(Document section):
○ ○ ○ ○

Wine selections for the Thanksgiving turkey can always be a source of great anxiety. To the rescue is our resident wine expert, Kyle Meyer, Co-Proprietor of Wine Exchange in Santa Ana. As you’ll hear he makes Thanksgiving wine pairings a simple pull of the cork! Also his suggestions are happily affordable.
“We have no agenda for what you choose, only that you buy it from us. Pursuant to that, we’d like to toss out a few guidelines and ideas for you to evaluate to make your selections for that Thanksgiving turkey, the idea being that you are comfortable with the reasons for making the selections. We’ll start by saying the politically correct thing which is whatever you choose will be fine, you should serve what you like. Nothing wrong with that in theory, except that we don’t honestly believe it ourselves.
We would shy away from big, powerful, tannic wines that would overwhelm the turkey meat and not be versatile enough to play with the variety of other things that can appear on the holiday table. Things like big Cabs, Zins, and Syrahs are great with red meats. Such wines would bludgeon the delicate bird and be further complicated in the wake of stuffing, yams, and other such themed delicacies. They might play alright if you are doing more exotic preparations like smoking or deep frying your bird, but even that’s a little bit of a stretch.
Our ‘keys to the game’, as they would say in a sport pregame show, are as follows:
- Turkey is a more delicate meat. There is a wide range of things that will work well, from moderate weight reds, to demi-sec whites, to crisp, dry whites. Heavy reds and oaky whites would definitely not be our first choice, and acidity is key to mixing it up with such a wide range of foods.
- Your choices have as much to do with the type of accompanying dishes as they do with the bird itself. A sweet or savory bent as to a majority of dishes should definitely be a factor in the decisions. For example if its yams, corn soufflé, cranberry, etc, a lighter, slightly fruity choice (Demi Sec Vouvray, German Kabinett) would make a better ‘match’. If the leanings are more earthy (mushrooms, brussel sprouts, spinach/gizzard stuffing), lighter reds like Beaujolais, Pinot Noir, Blaufrankish, and Rioja make a whole lot of sense.
- The crowd. Yeah, there, we said it. Probably not politically correct, but it’s true. Who’s coming to your house? A bunch of your friends that are serious wine drinkers? A bunch of marginal relatives that will drink up anything you put out there and maybe drop ice cubes in it? While it sounds snobby, these are common issues that some of you face. A lot of people end up spending the holidays with folks they wouldn’t necessarily choose to. So the key is to put something on the table that you can enjoy, but also plays to the level of the folks you are with.

○ ○ ○ ○

(Your goal):
Please name the two lighter, slightly fruity wines the Thanksgiving wine article suggests for a table of sweet dishes such as yams, corn soufflé and cranberry.

(Supplied data):
○ ○ ○ ○

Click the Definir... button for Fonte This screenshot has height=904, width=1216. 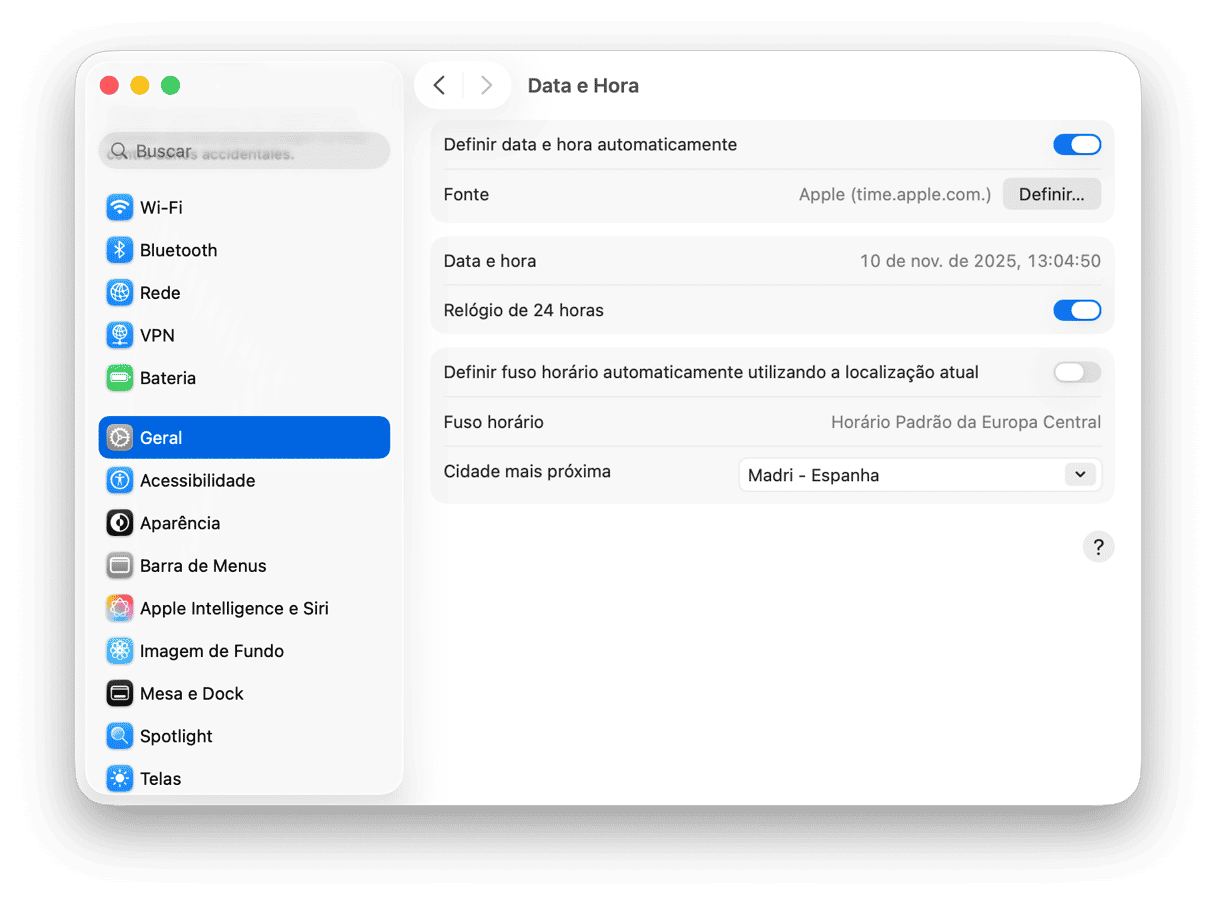(1051, 194)
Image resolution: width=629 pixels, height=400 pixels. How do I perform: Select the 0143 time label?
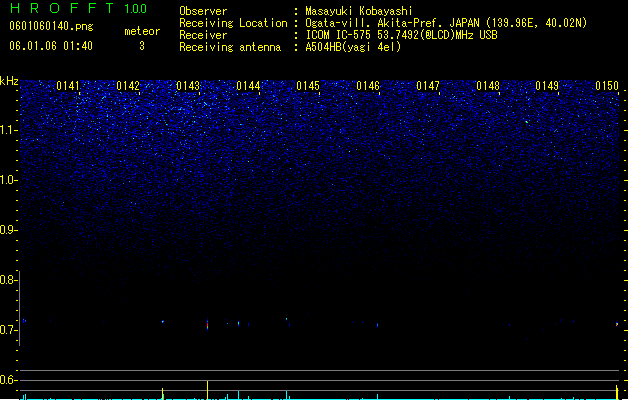coord(188,86)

○ ○ ○ ○

(Answer to the problem):
Demi Sec Vouvray and German Kabinett.